There are few other wineries anywhere that have such an aura of vinicultural history as that of Badia a Coltibuono. In Europe, it is not too difficult to find wineries that have origins dating back one, two, three, even five centuries, but the edifice at Badia a Coltibuono has been watching over winemaking for almost a thousand yearsand the building was constructed long after wine was first made on the property. Grapeseeds and amphorae from the first century A.D. Roman period evidence of wine production have been found at an archaeological dig on the property, and even earlier ruins from the wine-savvy Etruscan culture are present as well.

Today, the Badia a Coltibuono estate in the Chianti Classico commune of Gaiole in Chianti is led by the fifth generation of family members: Emanuela, Paolo, and Roberto Stucchi Prinetti. There are 150 acres of vineyards on the property, along with another 50 acres of olive trees. This being Chianti Classico, Sangiovese is naturally the most important grape variety planted. However, the family honors Chianti's heritage by also keeping significant numbers of vines of other traditional varieties that are allowed but often omitted in Chianti Classico: Canaiolo Nero, Ciliegiolo, Colorino, Foglia Tonda, Malvasia Nera, Mammolo, Pugnitello, and Sanforte (as well as Trebbiano and Malvasia for Vin Santo). From these building blocks, Badia a Coltibuono makes a robust range of wines from the traditional to the innovative.

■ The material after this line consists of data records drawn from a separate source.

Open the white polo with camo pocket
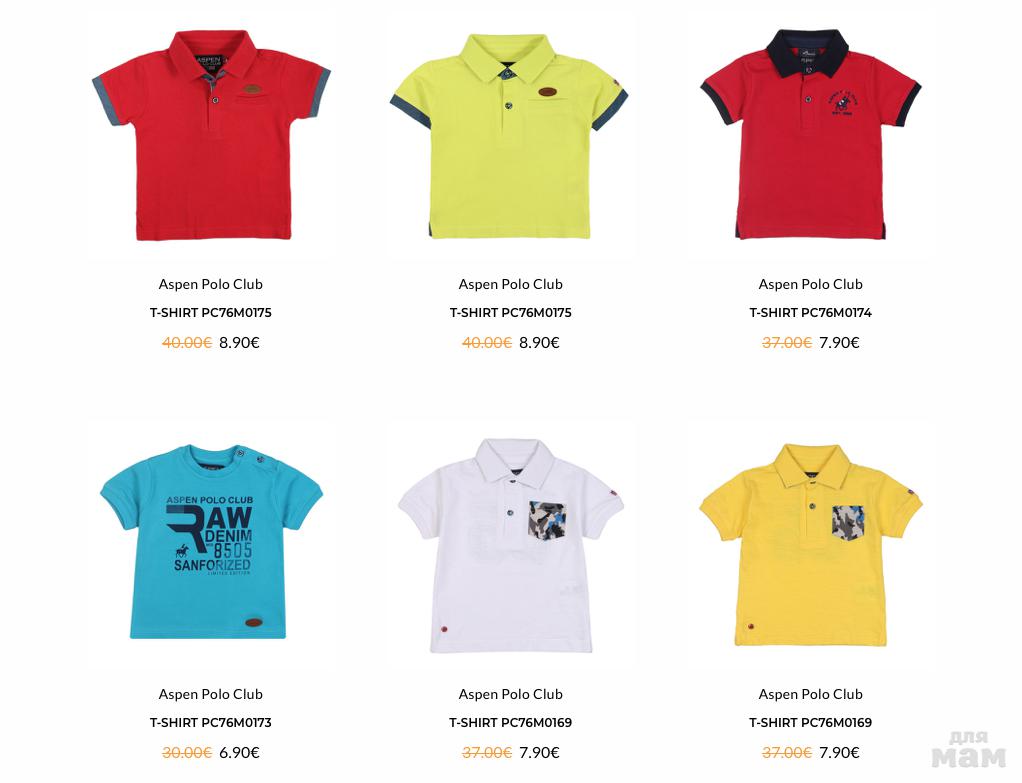 (x=510, y=546)
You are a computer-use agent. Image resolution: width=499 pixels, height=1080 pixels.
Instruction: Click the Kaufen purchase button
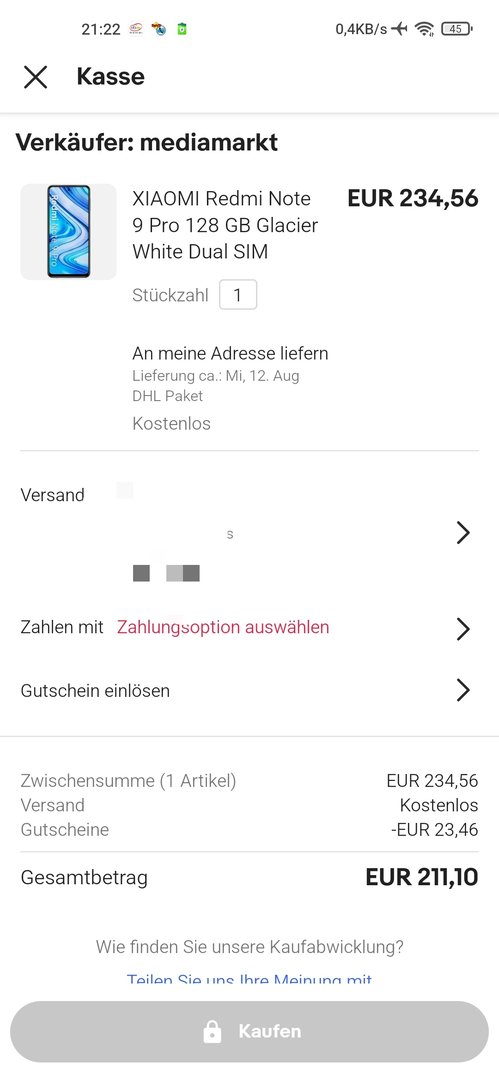[x=250, y=1031]
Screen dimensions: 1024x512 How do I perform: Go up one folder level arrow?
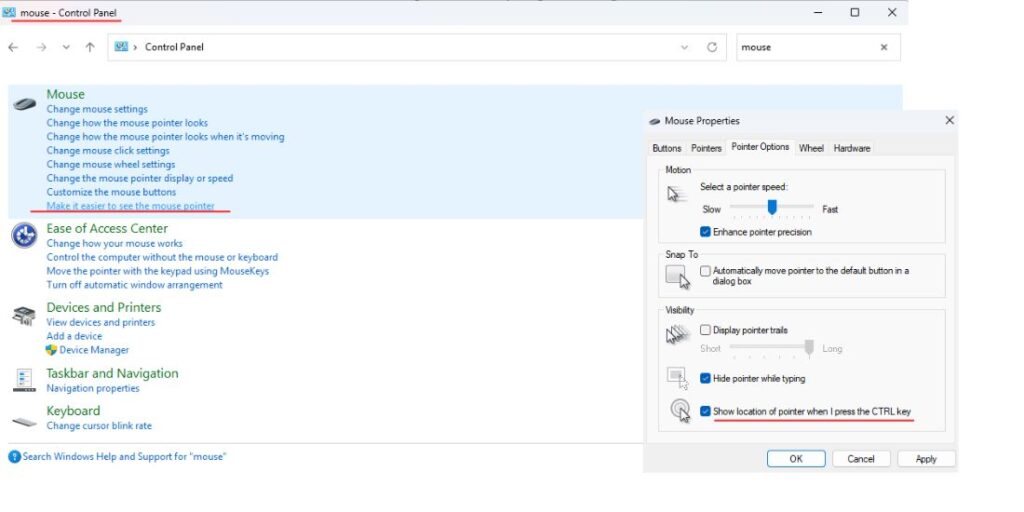(x=90, y=47)
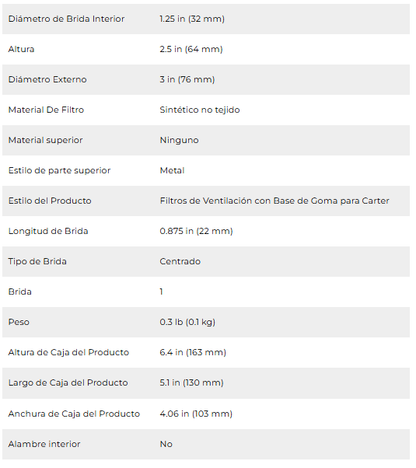Click the 3 in (76 mm) value

pos(187,80)
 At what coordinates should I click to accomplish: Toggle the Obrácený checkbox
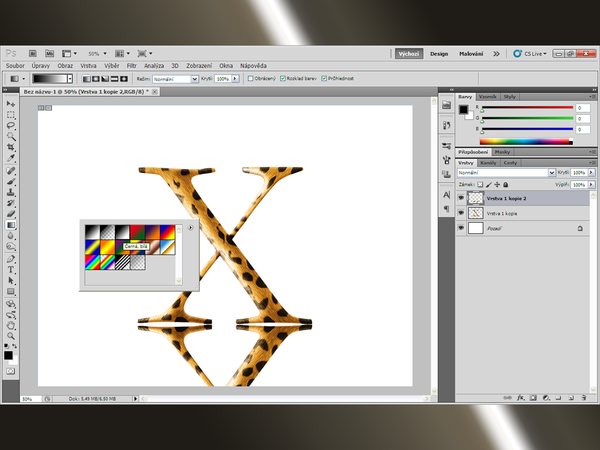click(x=250, y=77)
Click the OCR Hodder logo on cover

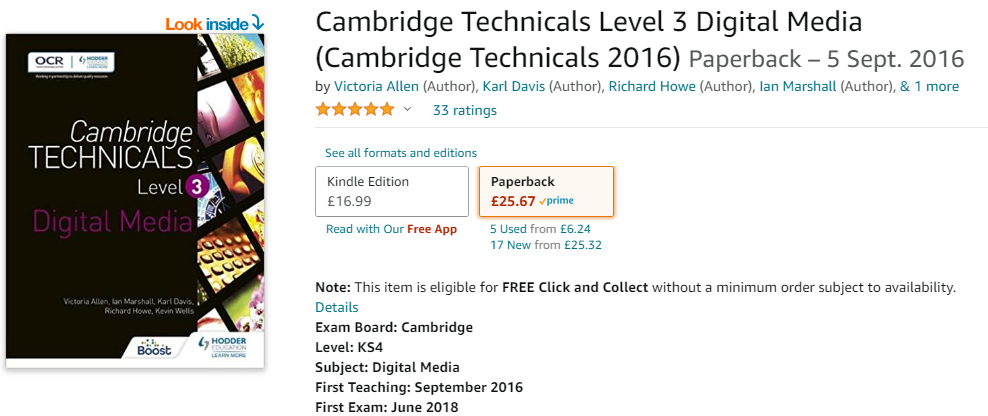tap(71, 62)
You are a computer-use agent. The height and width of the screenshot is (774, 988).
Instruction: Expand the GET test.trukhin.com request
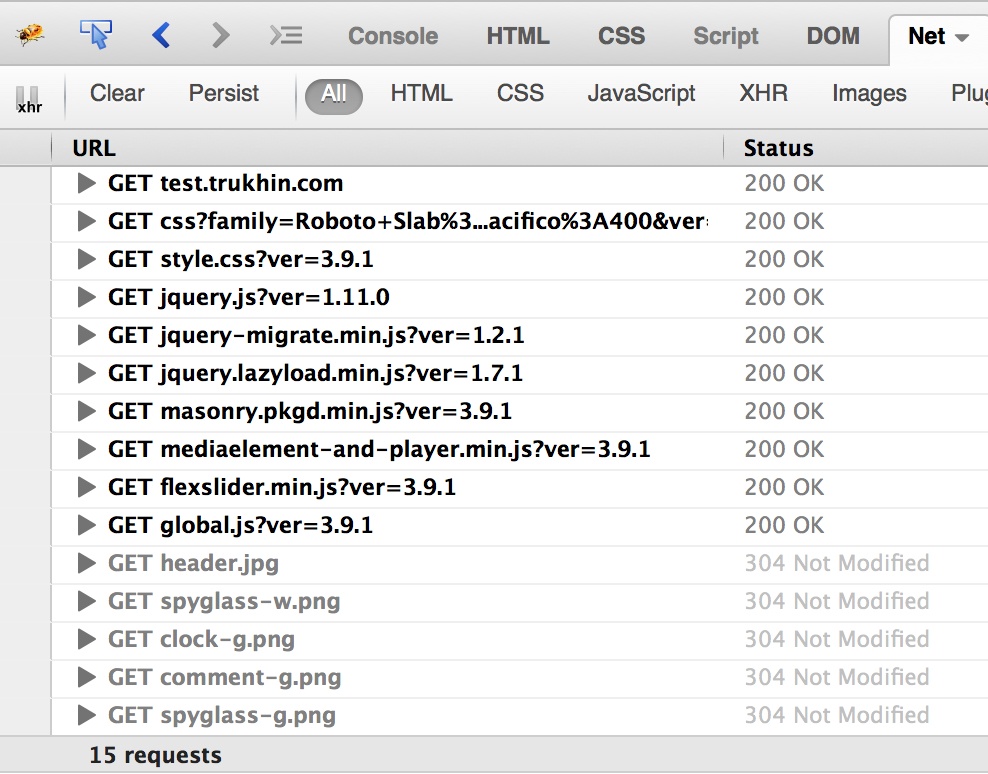87,184
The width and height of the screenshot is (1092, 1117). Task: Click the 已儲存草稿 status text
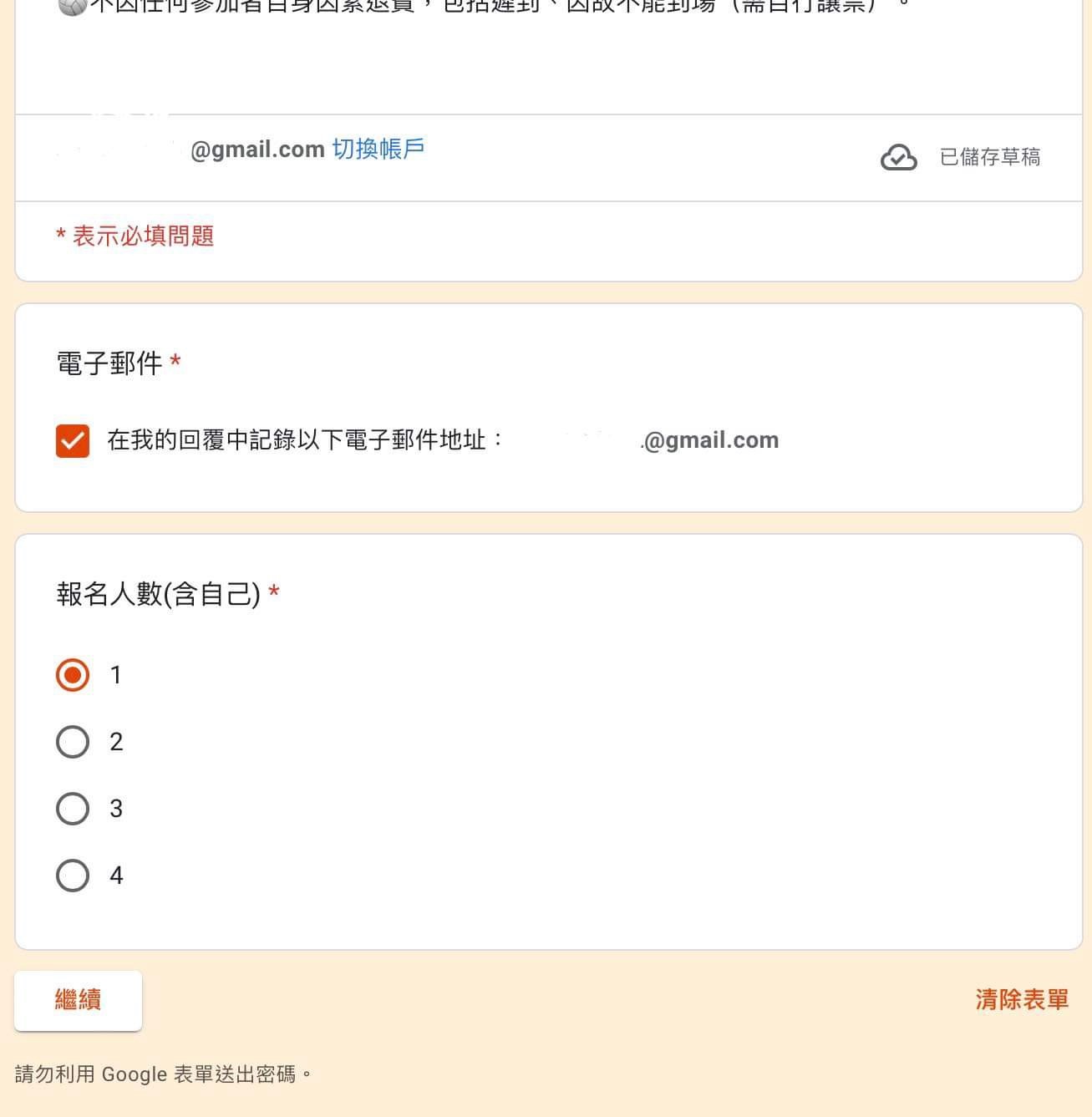(990, 157)
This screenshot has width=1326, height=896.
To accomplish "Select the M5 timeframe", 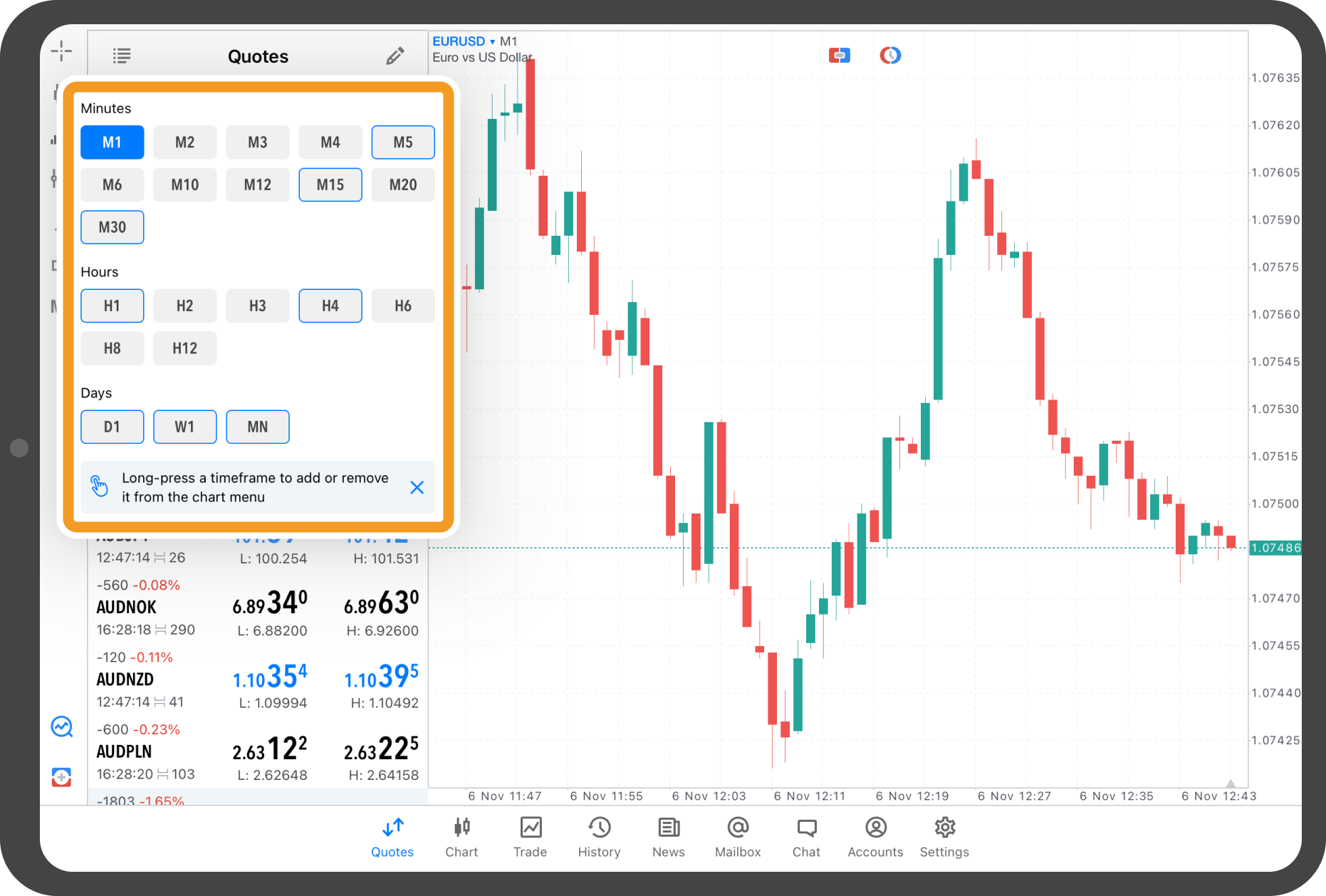I will 403,142.

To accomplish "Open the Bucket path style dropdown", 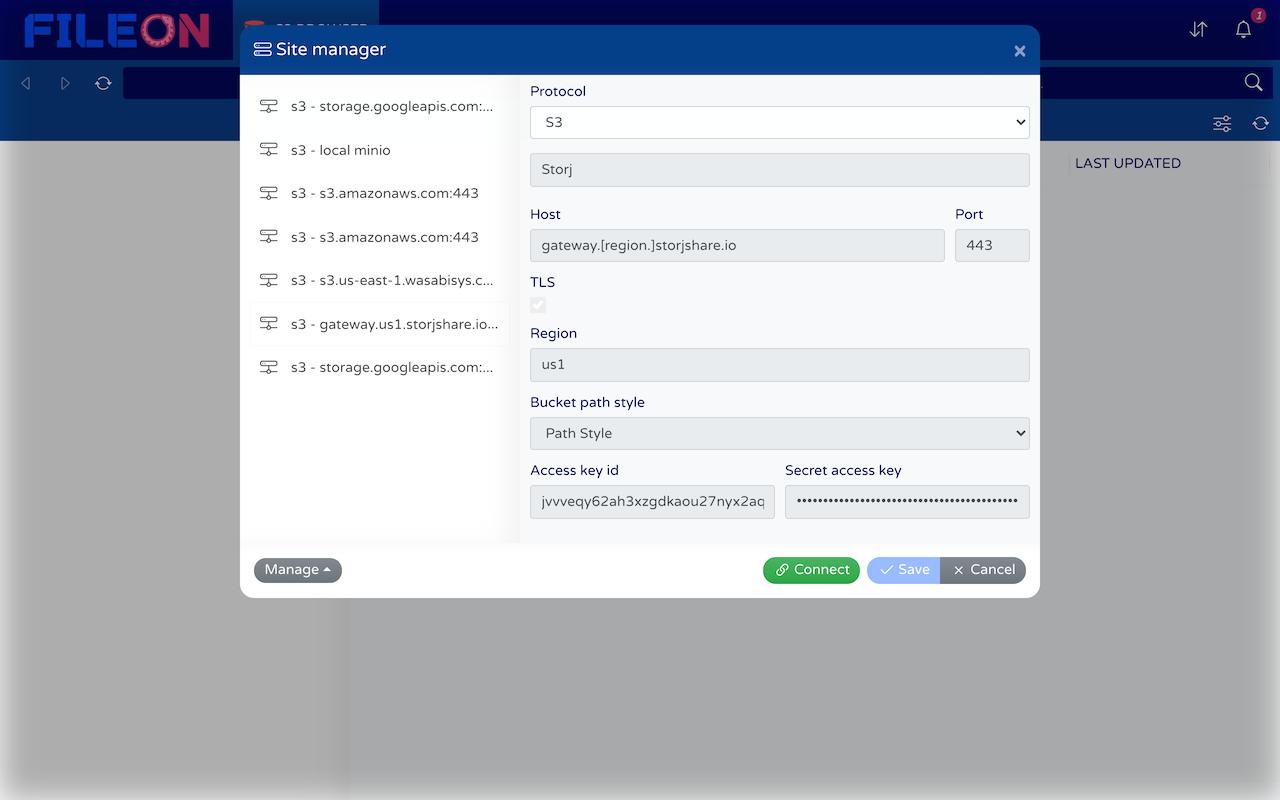I will coord(779,433).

With a thousand years of winemaking history at their backs, the Stucchi Prinettis feel the responsibility of land stewardship acutely. Badia a Coltibuono was an early adopter of sustainable practices in modern-day Chianti Classico and has been at the front of a movement to get the whole region to farm organically. All of the estate grapes are now organically grown. Vinification takes place in the winery's architecturally and technologically state-of-the-art winemaking facility located amidst the vineyards not far from the abbey. The structure was designed to have minimal environmental impact. Badia a Coltibuono's winemaking philosophy includes vinifications using wild autochthonous yeasts in smaller vessels, in both wood and stainless steel, with maturation mostly in large casks or used oak barrels rather than in new oak.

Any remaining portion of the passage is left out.